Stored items
+===+
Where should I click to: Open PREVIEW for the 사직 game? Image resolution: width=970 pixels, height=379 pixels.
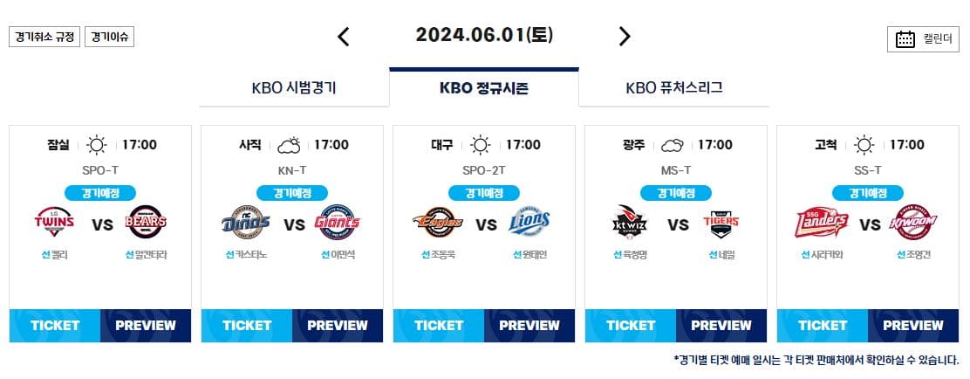point(338,325)
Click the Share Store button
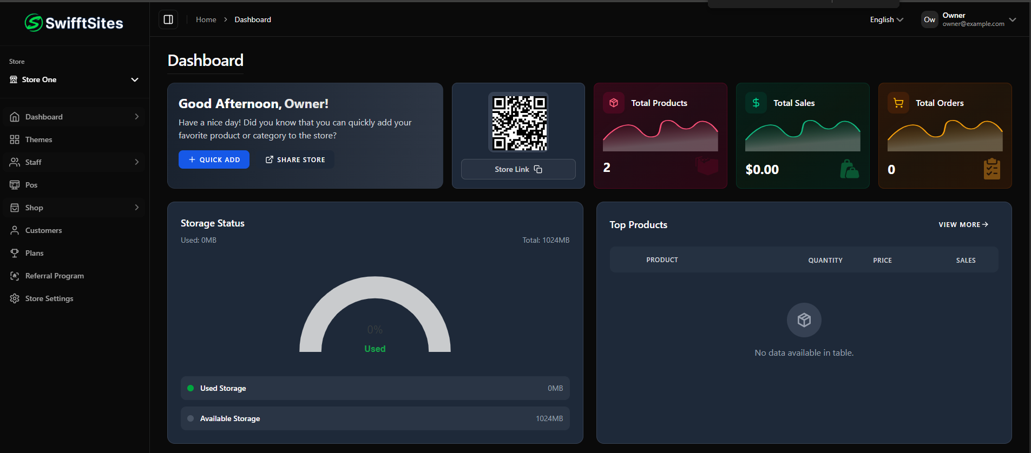1031x453 pixels. click(x=295, y=159)
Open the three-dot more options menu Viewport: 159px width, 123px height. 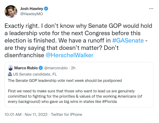(x=151, y=9)
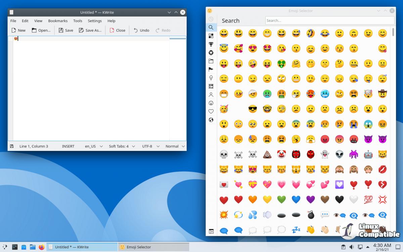This screenshot has width=403, height=252.
Task: Select the person category icon in sidebar
Action: [211, 94]
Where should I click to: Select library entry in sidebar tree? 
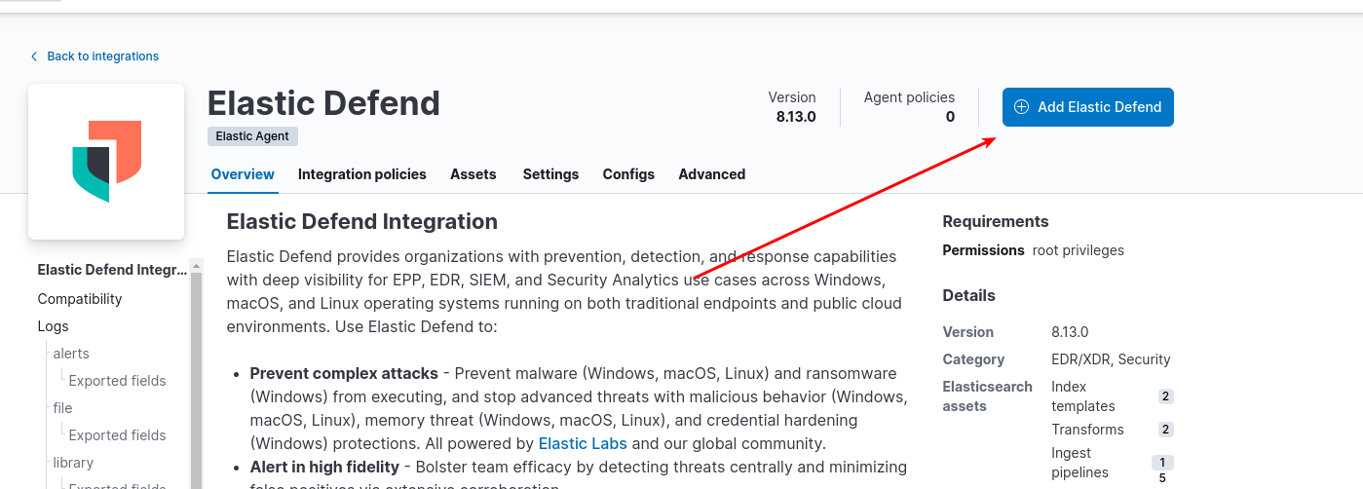[73, 463]
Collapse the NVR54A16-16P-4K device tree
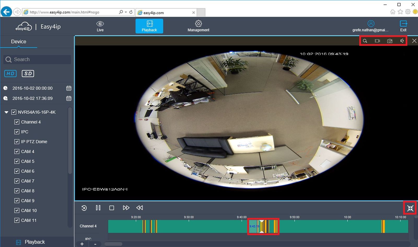The image size is (418, 247). pyautogui.click(x=7, y=112)
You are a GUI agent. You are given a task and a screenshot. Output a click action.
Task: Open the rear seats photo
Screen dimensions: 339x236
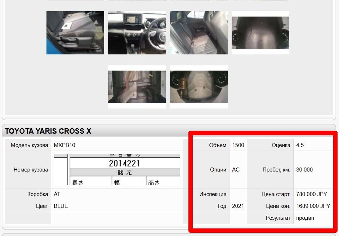(x=199, y=33)
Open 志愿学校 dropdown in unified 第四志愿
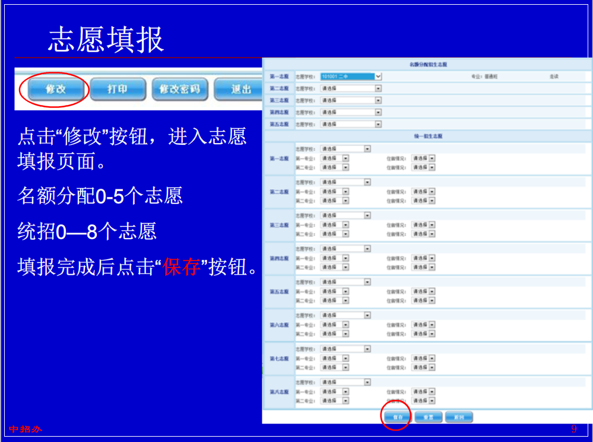593x442 pixels. point(367,249)
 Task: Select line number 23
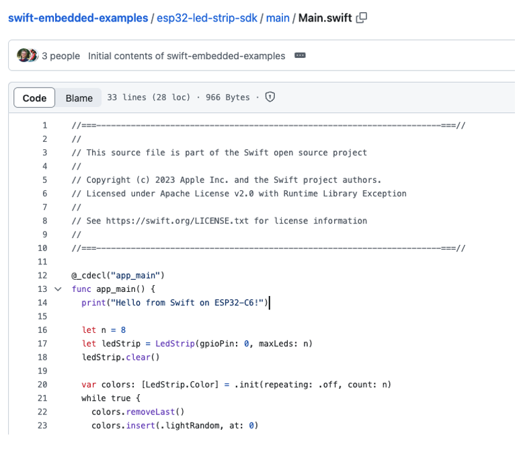click(x=42, y=426)
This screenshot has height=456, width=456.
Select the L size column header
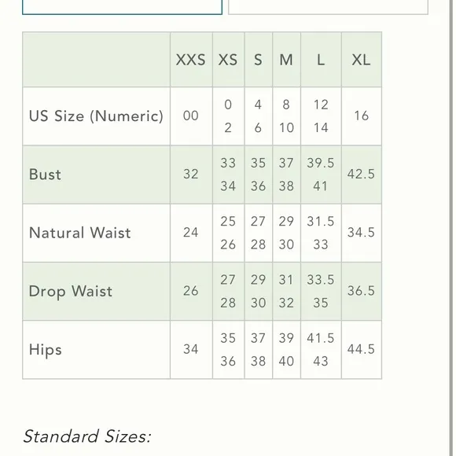[x=321, y=60]
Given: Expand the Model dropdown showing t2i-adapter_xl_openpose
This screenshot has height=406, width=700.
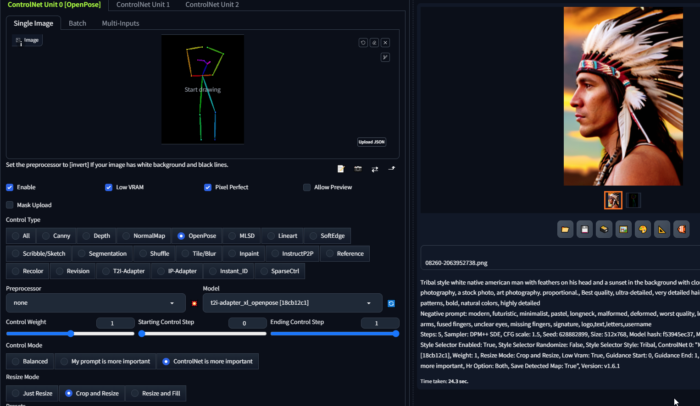Looking at the screenshot, I should click(292, 303).
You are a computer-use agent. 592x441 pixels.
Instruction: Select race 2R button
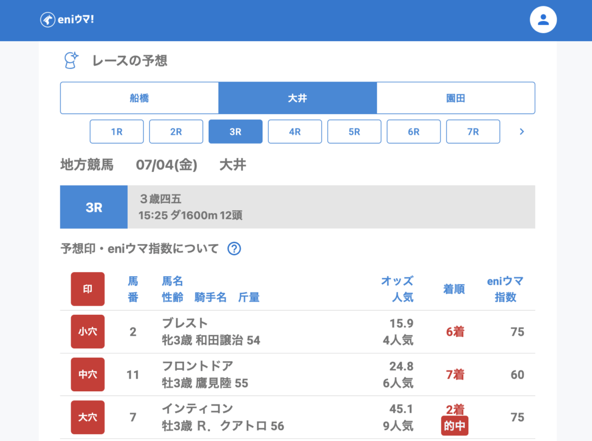pos(176,131)
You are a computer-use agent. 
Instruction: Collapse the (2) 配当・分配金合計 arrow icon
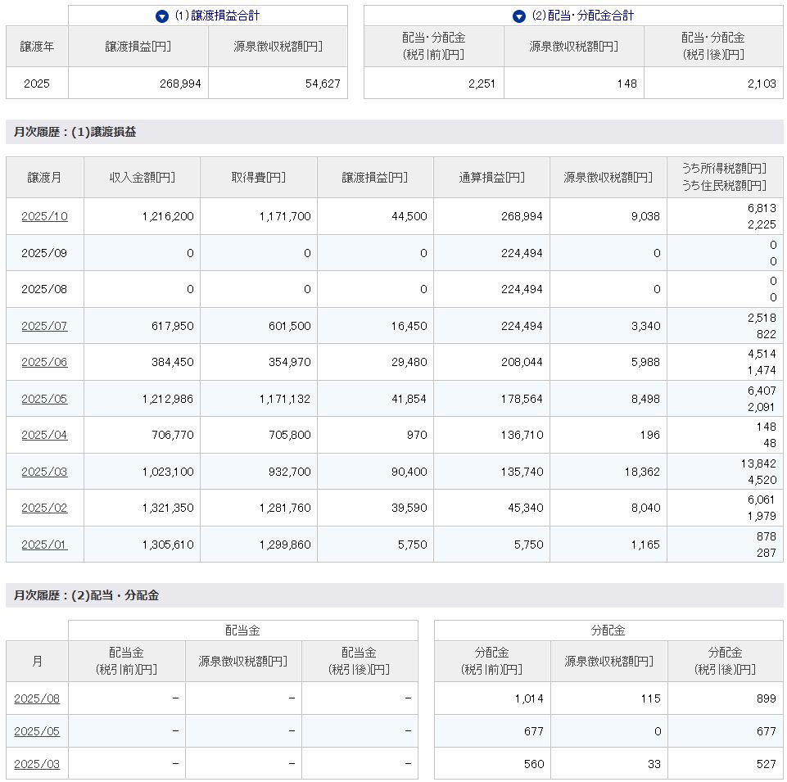tap(518, 16)
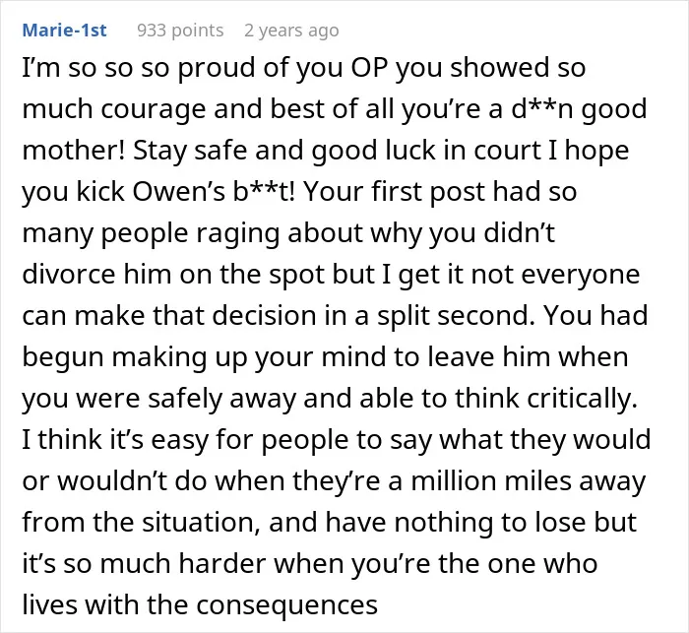Click the word situation, in the comment
This screenshot has width=689, height=633.
[201, 523]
+===+
== Exercise prompt ==
With the pictures left out, please output each line from the one containing "This screenshot has height=456, width=456." through the end of the entries, exactly as it is.

== Written answer ==
This screenshot has height=456, width=456.
Select the L size column header
[x=321, y=60]
Given: Expand the Model dropdown showing t2i-adapter_xl_openpose
This screenshot has height=406, width=700.
Looking at the screenshot, I should click(292, 303).
You are a computer-use agent. 592x441 pixels.
Instruction: Select race 2R button
pos(176,131)
You are a computer-use agent. 
Instruction: Collapse the (2) 配当・分配金合計 arrow icon
tap(518, 16)
Click the word situation, in the comment
This screenshot has width=689, height=633.
[201, 523]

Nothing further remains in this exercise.